J Korean Radiol Soc.
1995 May;32(5):695-701.
MRI of Intracranial Meningiomas: Correlations with T2 Signal Intensity and Histopathologic Findings
Abstract
- PURPOSE
To correlate histologic subtypes with MR signal intensity in meniagioma and to find etiologic
factors responsible for the signal characteristics of T2WI.
MATERIALS AND METHODS
We. reviewed MRIs and histopathologic studies in 35 cases of meningioma. MR
signal intenisty was measured with respect to cerebral cortex(gray matter) as hypointense, isointense, or
hyperintense. Pathologically, meningioma was classified into subtypes, acording to the new WHO classification
of brain tumors. The degree of cellularity, collagen, and vascularity was graded from 1 to 3, and presence or
absence of psammoma bodies, microcysts, micronecrosis and microhemorrhage was obeserved. Multiple linear
regression analysis was done to find relationship between the pathologic findings and MR signal intensity of
T2WI.
RESULTS
Even in the same subtype, cellularity, collagen and vascularty of the tumor were different. T1WI was
not useful in discriminating pathologic subtype because most tumors were isointense or hypointense to the
cortex regardless of histologic type. Most tumors showed various signal intensity on T2WI, but T2WI were not
useful, either. Exceptionally, all five cases of microcystic meningiomas were hyperintense on T2W1. In analysing
the relationship between MR signal intensity and pathologic factor, increased collagen content produced
decreased signal intensity(P<0.01) and the existence of microcyst resulted in high signal intensity(P<0.01).

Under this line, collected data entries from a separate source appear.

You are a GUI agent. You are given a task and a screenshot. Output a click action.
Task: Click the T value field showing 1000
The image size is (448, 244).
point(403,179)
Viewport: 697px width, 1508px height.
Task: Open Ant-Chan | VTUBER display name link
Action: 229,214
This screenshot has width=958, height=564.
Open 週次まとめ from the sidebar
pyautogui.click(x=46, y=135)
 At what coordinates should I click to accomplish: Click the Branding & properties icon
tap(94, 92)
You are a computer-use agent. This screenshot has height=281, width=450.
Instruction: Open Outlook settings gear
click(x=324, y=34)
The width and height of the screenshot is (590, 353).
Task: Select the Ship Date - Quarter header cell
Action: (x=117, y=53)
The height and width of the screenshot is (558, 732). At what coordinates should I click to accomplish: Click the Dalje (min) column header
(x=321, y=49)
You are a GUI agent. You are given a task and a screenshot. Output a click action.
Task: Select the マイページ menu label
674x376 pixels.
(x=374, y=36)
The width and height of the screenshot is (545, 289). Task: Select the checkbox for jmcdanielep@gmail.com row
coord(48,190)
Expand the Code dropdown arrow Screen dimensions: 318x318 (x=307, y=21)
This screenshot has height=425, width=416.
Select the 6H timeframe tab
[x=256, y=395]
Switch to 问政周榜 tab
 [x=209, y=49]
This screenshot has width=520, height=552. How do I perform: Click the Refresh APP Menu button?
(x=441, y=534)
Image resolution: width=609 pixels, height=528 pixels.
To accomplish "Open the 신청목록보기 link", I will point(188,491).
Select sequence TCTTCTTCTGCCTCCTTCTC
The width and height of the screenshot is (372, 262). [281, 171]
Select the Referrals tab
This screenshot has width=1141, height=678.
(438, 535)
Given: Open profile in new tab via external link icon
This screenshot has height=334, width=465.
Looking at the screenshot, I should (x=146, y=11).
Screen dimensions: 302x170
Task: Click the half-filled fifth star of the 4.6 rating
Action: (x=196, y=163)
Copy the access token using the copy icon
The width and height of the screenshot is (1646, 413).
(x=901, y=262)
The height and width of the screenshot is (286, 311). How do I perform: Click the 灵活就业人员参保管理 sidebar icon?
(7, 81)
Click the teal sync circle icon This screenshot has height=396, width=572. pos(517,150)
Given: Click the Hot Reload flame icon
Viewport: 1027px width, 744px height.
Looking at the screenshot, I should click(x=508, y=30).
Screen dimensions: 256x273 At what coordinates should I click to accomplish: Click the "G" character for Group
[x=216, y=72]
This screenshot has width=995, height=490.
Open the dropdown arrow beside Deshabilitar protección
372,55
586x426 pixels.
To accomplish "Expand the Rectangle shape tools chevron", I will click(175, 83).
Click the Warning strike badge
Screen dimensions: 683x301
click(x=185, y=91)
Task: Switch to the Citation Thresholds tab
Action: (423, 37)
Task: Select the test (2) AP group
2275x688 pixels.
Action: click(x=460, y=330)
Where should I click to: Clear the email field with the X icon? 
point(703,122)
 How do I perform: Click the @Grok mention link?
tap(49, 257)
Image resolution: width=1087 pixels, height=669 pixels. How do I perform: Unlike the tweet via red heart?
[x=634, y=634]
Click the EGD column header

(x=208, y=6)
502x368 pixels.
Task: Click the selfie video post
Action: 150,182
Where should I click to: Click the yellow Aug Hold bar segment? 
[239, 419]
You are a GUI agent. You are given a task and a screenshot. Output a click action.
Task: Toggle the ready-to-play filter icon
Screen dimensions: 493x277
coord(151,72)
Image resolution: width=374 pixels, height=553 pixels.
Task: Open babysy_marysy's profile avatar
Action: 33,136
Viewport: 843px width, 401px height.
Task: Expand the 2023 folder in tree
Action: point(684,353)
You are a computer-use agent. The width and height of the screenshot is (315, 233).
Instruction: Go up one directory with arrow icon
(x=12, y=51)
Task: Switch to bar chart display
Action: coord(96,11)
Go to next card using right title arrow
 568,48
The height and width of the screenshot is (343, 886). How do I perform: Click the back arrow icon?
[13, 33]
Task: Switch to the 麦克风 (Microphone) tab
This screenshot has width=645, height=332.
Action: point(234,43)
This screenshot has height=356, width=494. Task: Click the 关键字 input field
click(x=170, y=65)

Cellularity, vascularity, microcalcification, micronecrosis and microhemorrhage had no relationship with signal
intensity on T2WI.
CONCLUSION
Except for the five microcystic meningiomas with hyperintenty on T2WI there was no relationship
between MR signal intensity and subtype of meningiomas. Pathologic factors influencing T2 signal intensity
were microcyst and collagen. Even in the same subtypes of meningiomas, the T2 signal intensity was different.
This may be due to different ratio of microcyst and collagen.